S&P 500 Faces Rare Back-to-Back Losses During Historically Bullish Santa Claus Rally
For the second consecutive year, the S&P 500 is set to end the typically bullish “Santa Claus rally” period in the red, leaving investors without the usual holiday cheer. This streak marks a rare occurrence, as such back-to-back declines have happened only twice since 1950, according to Dow Jones Market Data.
The Santa Claus rally refers to the seven trading days spanning the final five sessions of December and the first two of the new year. Historically, the S&P 500 has gained an average of 1.3% during this period and finished higher nearly 80% of the time.
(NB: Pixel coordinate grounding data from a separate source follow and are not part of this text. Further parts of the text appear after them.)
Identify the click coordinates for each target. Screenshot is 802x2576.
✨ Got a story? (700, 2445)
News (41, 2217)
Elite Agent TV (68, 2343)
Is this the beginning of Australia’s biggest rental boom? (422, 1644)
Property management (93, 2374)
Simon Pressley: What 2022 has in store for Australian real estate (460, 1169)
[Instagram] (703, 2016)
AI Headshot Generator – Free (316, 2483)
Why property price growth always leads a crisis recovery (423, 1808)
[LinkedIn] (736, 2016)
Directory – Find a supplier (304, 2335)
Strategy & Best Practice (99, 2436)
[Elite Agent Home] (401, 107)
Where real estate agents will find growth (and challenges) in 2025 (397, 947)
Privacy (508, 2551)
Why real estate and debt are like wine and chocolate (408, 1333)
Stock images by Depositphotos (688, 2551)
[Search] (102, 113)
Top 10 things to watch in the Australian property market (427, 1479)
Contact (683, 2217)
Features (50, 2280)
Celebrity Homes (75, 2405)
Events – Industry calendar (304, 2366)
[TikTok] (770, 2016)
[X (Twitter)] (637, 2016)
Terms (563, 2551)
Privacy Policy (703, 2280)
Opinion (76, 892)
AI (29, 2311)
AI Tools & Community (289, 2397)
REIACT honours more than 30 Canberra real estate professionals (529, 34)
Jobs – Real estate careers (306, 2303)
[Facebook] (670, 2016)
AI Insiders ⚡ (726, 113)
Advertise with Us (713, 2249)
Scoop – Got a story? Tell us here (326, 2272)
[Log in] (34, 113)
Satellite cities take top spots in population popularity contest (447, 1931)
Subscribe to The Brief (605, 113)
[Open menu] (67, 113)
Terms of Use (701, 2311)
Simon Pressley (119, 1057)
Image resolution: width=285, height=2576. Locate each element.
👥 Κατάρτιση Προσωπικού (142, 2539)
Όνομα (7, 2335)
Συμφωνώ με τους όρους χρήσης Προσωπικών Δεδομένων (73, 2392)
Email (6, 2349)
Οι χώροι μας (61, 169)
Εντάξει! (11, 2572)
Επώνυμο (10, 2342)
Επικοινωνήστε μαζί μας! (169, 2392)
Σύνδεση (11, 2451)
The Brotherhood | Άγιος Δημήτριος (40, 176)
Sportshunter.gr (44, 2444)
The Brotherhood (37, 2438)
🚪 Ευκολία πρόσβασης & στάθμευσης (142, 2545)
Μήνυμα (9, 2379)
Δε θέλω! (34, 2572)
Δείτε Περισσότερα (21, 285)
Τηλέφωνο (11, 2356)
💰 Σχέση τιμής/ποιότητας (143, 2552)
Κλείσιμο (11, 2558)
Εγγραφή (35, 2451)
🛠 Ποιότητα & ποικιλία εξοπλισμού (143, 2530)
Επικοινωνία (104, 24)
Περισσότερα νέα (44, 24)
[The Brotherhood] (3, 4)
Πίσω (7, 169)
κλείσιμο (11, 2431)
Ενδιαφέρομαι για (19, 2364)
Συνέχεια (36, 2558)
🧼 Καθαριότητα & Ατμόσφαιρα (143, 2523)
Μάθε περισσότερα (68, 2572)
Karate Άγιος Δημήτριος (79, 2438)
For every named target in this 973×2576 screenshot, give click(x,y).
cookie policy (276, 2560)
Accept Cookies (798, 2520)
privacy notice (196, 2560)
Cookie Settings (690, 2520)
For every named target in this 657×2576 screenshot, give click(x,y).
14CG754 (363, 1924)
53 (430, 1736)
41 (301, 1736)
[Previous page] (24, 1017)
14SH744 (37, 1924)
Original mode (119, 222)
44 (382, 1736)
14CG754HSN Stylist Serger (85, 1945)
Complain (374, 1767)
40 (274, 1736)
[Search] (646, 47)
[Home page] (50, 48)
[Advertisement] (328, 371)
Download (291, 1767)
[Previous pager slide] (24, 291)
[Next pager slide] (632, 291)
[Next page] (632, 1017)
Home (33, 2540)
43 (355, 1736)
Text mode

However, in 2024, the index has dropped 1.1% since the rally began, putting it on track for its weakest performance during this window since the 2015-2016 stretch.
The Nasdaq Composite’s performance has been even more troubling, as it appears poised to log its fourth consecutive Santa Claus rally decline—its longest losing streak on record. Despite strong overall gains for 2024, including a 13% rise for the Dow Jones Industrial Average, analysts are sounding alarms about the market’s near-term outlook.
A convergence of technical indicators suggests further challenges ahead. Market breadth, a measure of the number of advancing versus declining stocks, has deteriorated sharply, with the S&P 500 recently enduring its longest stretch of negative breadth since 1999. Additionally, the index’s inability to reclaim the key 6,000 level has raised concerns among strategists, who view this former support as a potential resistance.
Momentum stocks, which drove much of 2024’s gains, have begun to falter, and technical indicators like the moving-average convergence-divergence (MACD) have issued sell signals. High-beta stocks—those with the highest volatility—have broken their uptrend, adding to fears of a broader market pullback.
Analysts also cite rising Treasury yields as a key headwind. The yield on the 10-year Treasury note recently hit a seven-month high, putting additional pressure on stocks. While yields eased on Monday, the S&P 500 still declined 1.1%, closing at 5,907, as investors grappled with the possibility of profit-taking and a more significant January selloff.
The Nasdaq Composite and Dow Jones Industrial Average also ended the day lower, with losses of 1.2% and 1%, respectively. Despite robust yearly gains, the market’s December struggles and technical signals suggest that investors might be preparing for a choppier road ahead in 2025.